What you are asked to do - Looking at the records below, count how many lines contain the string "pixel". Give that number alone.

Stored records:
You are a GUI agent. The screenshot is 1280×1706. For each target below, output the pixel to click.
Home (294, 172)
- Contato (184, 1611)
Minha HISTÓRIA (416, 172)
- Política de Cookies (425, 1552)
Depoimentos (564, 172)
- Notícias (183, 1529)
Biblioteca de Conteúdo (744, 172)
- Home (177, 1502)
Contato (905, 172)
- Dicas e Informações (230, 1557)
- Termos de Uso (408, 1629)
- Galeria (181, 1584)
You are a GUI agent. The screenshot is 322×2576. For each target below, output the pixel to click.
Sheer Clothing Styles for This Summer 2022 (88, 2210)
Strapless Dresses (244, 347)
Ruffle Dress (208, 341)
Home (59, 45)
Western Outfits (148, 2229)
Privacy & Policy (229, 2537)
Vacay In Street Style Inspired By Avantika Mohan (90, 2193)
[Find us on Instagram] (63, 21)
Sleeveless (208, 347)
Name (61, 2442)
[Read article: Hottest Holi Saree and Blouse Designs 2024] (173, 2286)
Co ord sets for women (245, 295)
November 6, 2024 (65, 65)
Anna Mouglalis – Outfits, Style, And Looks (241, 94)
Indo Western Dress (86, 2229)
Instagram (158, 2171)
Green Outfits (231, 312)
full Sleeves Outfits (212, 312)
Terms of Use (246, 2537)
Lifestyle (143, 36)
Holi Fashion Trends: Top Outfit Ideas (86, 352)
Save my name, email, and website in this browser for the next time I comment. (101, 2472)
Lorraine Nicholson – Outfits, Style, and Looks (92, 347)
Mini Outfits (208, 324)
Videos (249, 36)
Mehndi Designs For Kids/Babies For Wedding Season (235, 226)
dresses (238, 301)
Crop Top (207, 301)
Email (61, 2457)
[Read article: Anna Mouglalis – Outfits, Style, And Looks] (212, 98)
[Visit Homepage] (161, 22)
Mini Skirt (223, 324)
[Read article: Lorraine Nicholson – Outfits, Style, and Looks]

Output for this exercise - 2